Result Package with torchtrain TrainLoop
When using result packages as part of TrainLoop supported training there are two main use-cases: as part
of the aitoolbox.torchtrain.callbacks.performance_eval.ModelPerformanceEvaluation
callback which optionally
performs the model performance evaluation during the training, e.g. after each epoch, and on the other hand as part of
the “EndSave” TrainLoop which automatically evaluates model’s performance based on the provided result package at
the end of the training.
from aitoolbox.torchtrain.train_loop import *
from aitoolbox.experiment.result_package.basic_packages import ClassificationResultPackage
from aitoolbox.torchtrain.callbacks.performance_eval import \
ModelPerformanceEvaluation, ModelPerformancePrintReport
hyperparams = {
'lr': 0.001,
'betas': (0.9, 0.999)
}
model = CNNModel() # TTModel based neural model
train_loader = DataLoader(...)
val_loader = DataLoader(...)
test_loader = DataLoader(...)
optimizer = optim.Adam(model.parameters(), lr=hyperparams['lr'], betas=hyperparams['betas'])
criterion = nn.NLLLoss()
callbacks = [ModelPerformanceEvaluation(ClassificationResultPackage(), hyperparams,
on_train_data=True, on_val_data=True),
ModelPerformancePrintReport(['train_Accuracy', 'val_Accuracy'])]
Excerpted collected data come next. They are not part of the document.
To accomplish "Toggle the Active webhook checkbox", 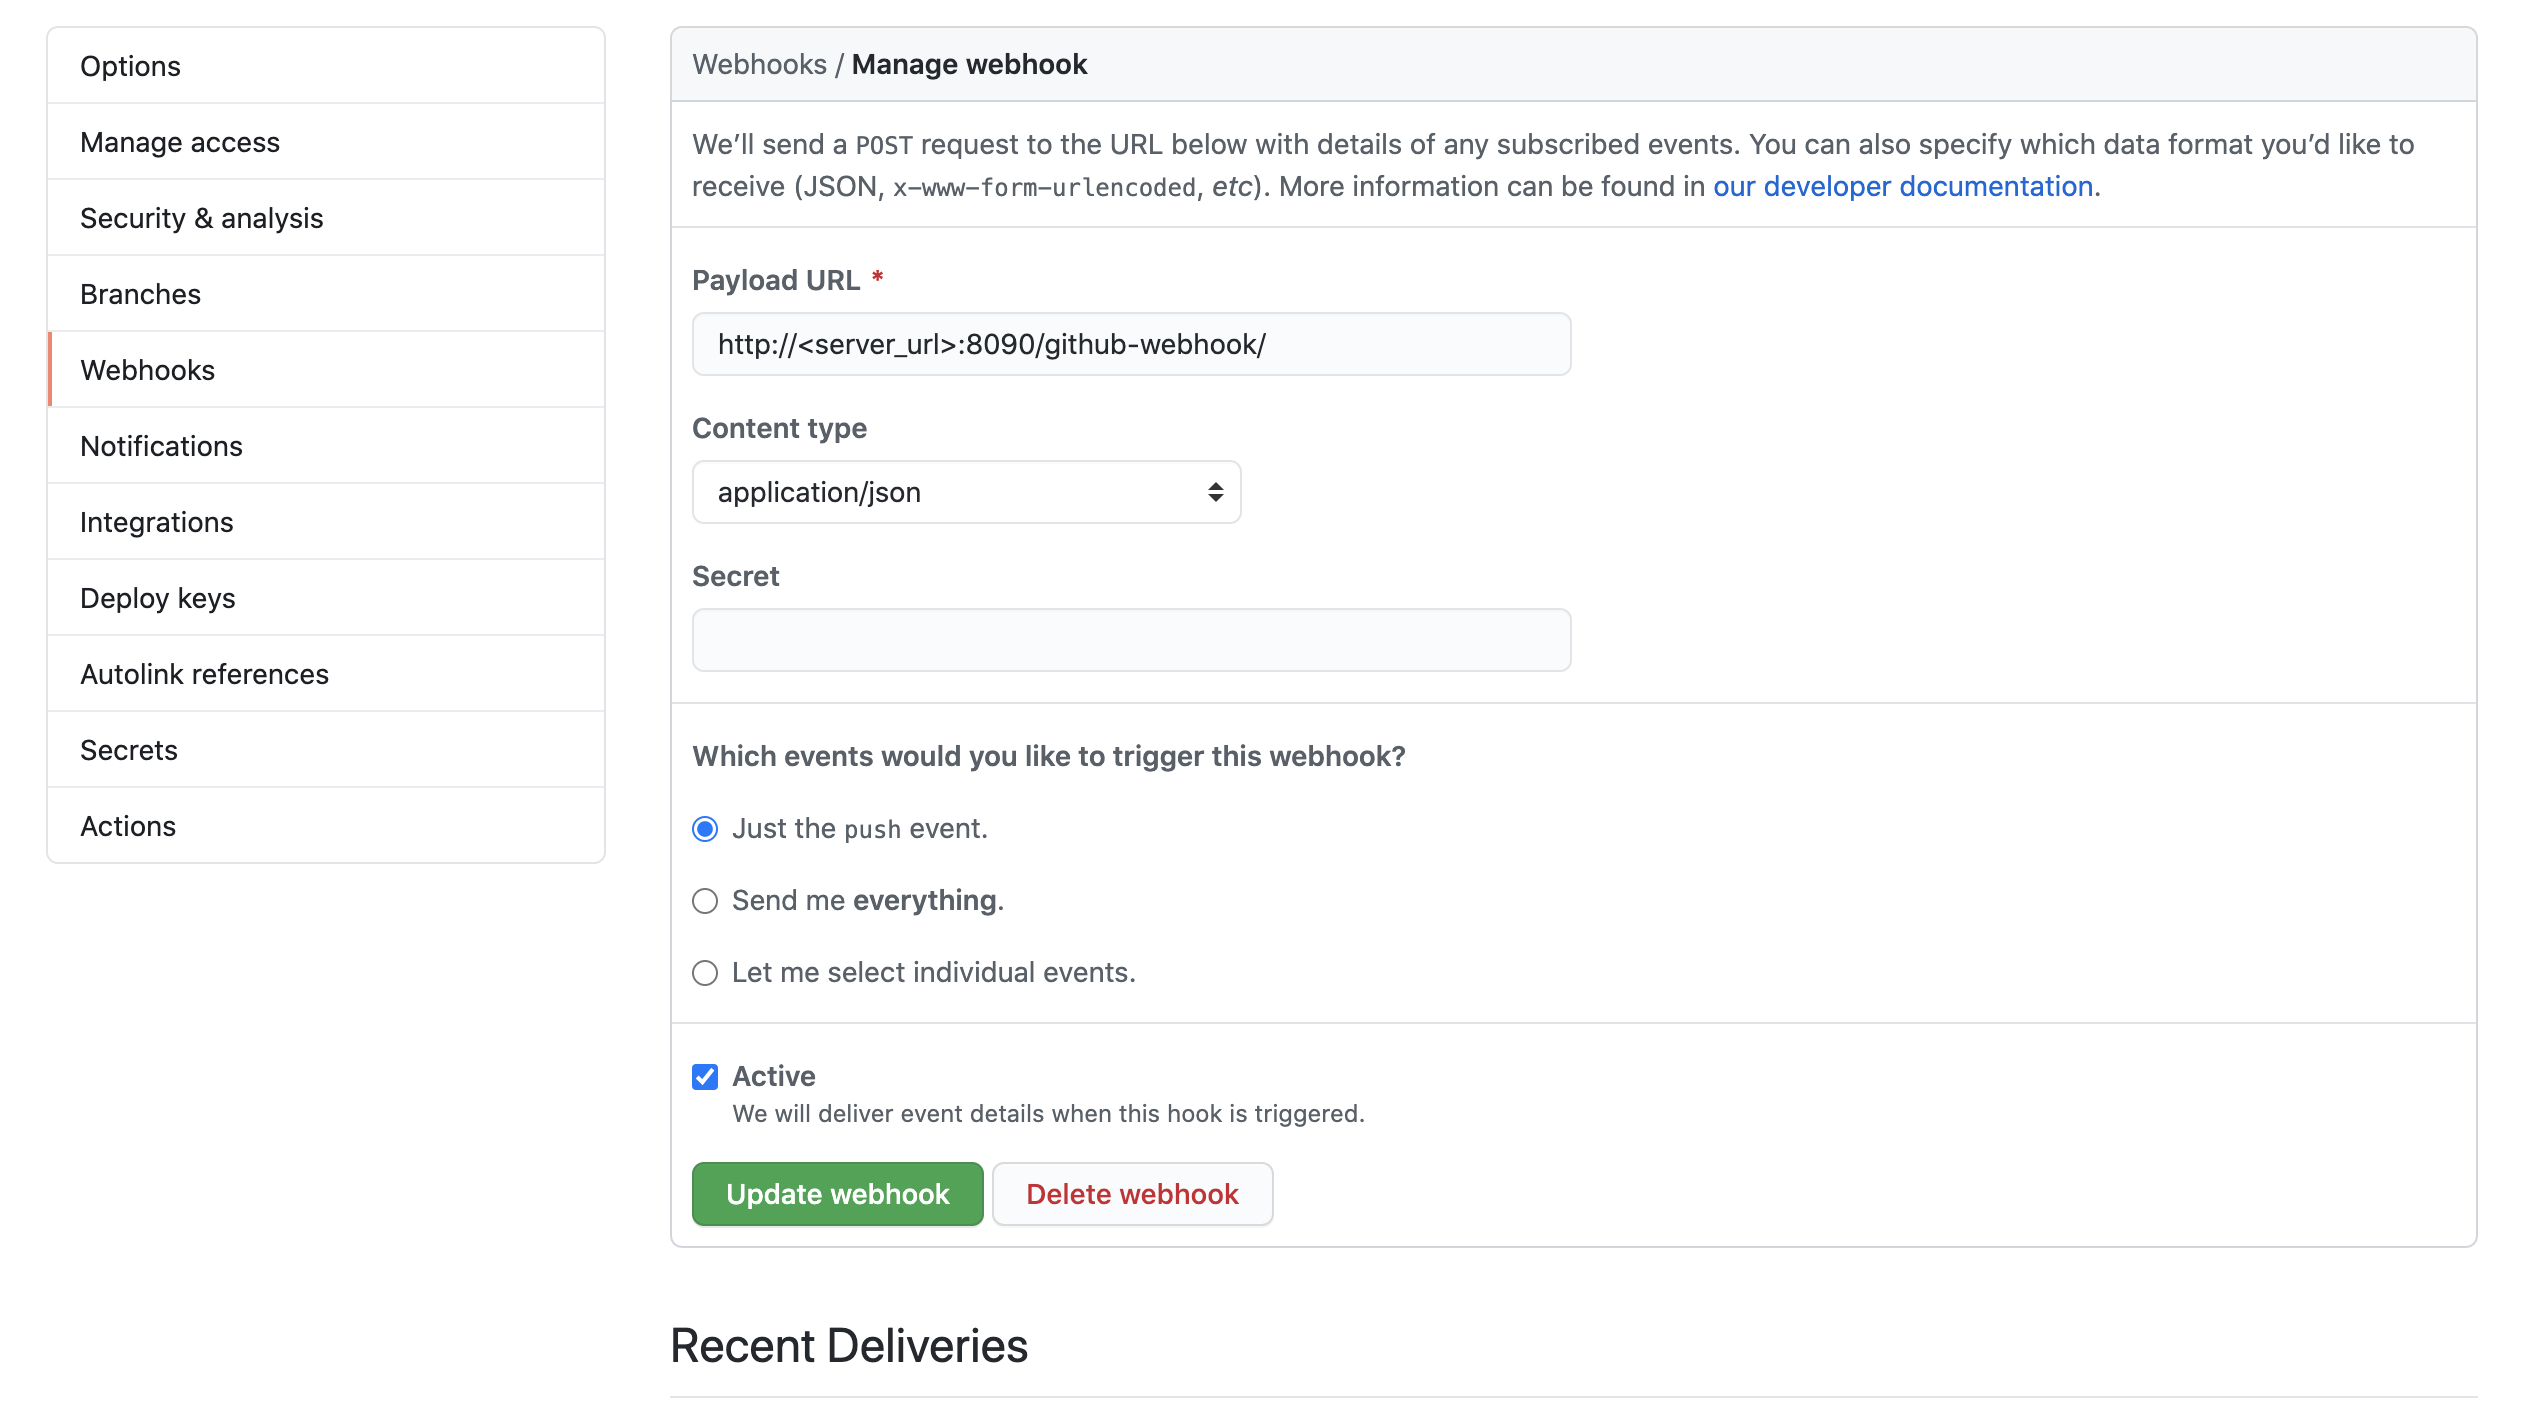I will pos(705,1076).
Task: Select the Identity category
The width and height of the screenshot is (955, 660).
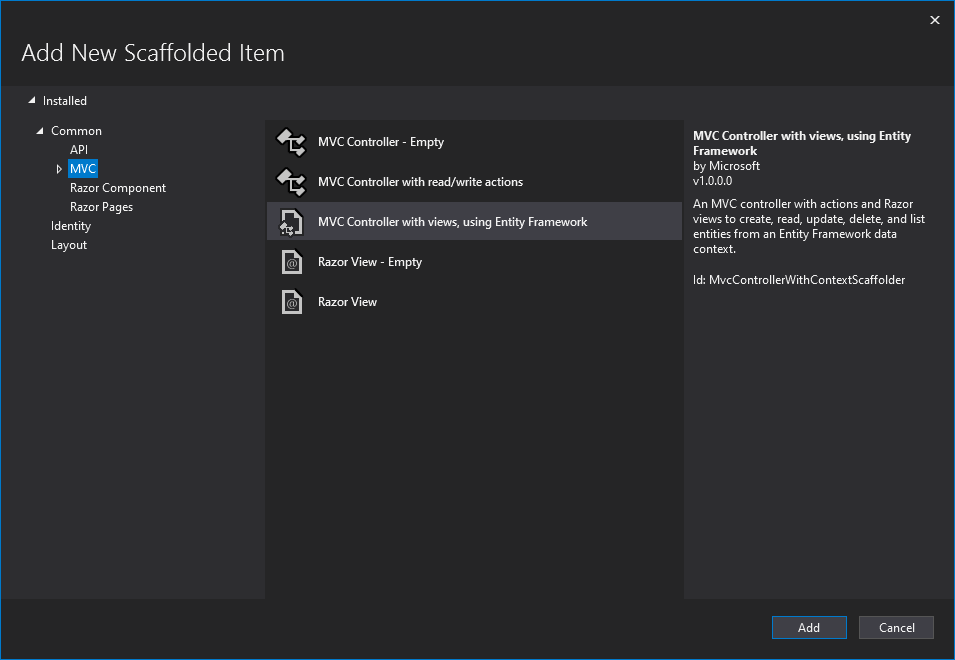Action: coord(71,226)
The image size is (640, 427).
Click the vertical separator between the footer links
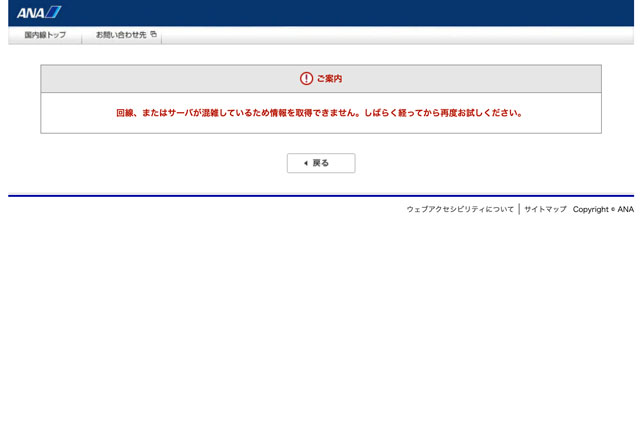pyautogui.click(x=519, y=209)
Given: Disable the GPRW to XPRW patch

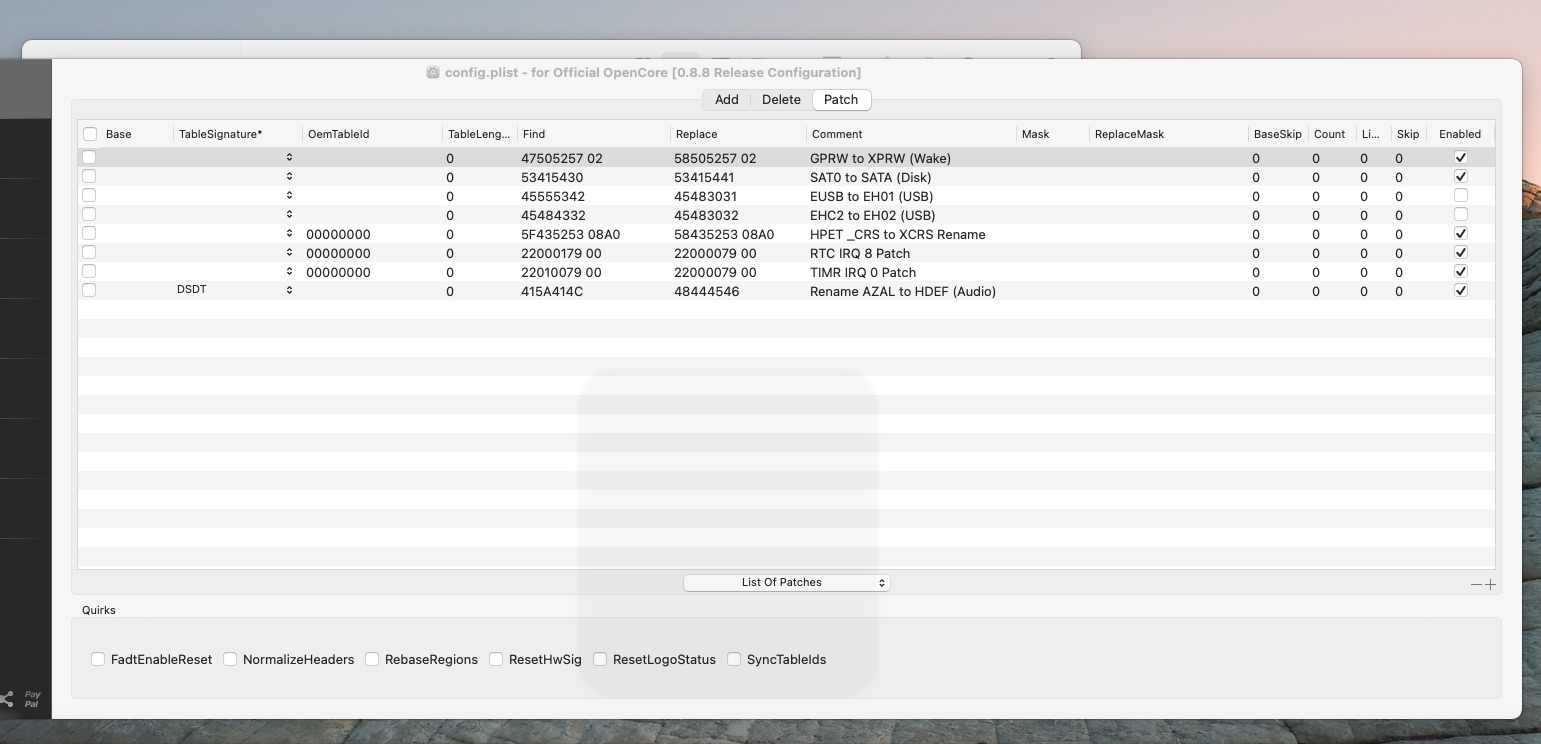Looking at the screenshot, I should coord(1460,158).
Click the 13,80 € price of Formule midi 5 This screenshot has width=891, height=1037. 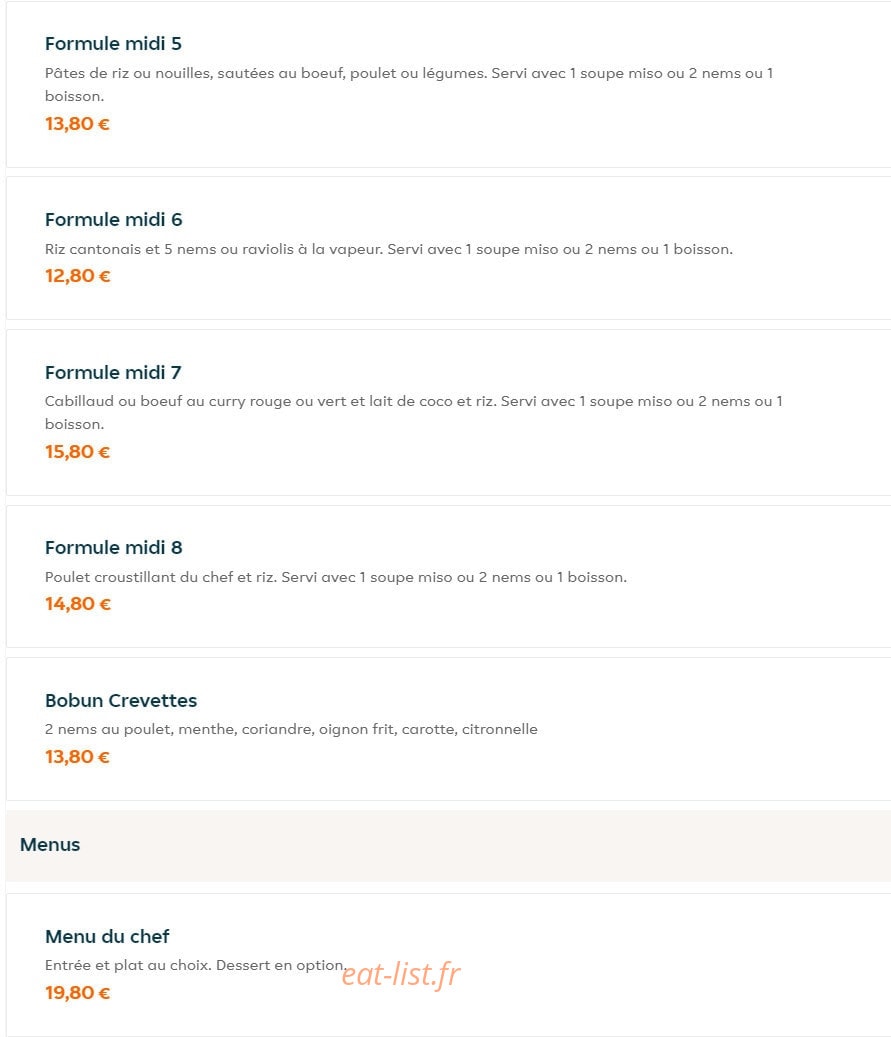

tl = TrainLoopCheckpointEndSave(
model,
train_loader, val_loader, test_loader,
optimizer, criterion,
project_name='train_loop_examples',
experiment_name='result_package_with_trainloop_example',
local_model_result_folder_path='results_dir',
hyperparams=hyperparams,
val_result_package=ClassificationResultPackage(),
test_result_package=ClassificationResultPackage()
)
model = tl.fit(num_epochs=10)
Standalone Result Package Use
As mentioned above, result packages are completely independent from TrainLoop engine and can thus also be used for a standalone model performance evaluation, even when not dealing with PyTorch models
from aitoolbox.experiment.result_package.basic_packages import BinaryClassificationResultPackage
y_true = ... # ground truth labels
y_predicted = ... # predicted by the model
result_pkg = BinaryClassificationResultPackage()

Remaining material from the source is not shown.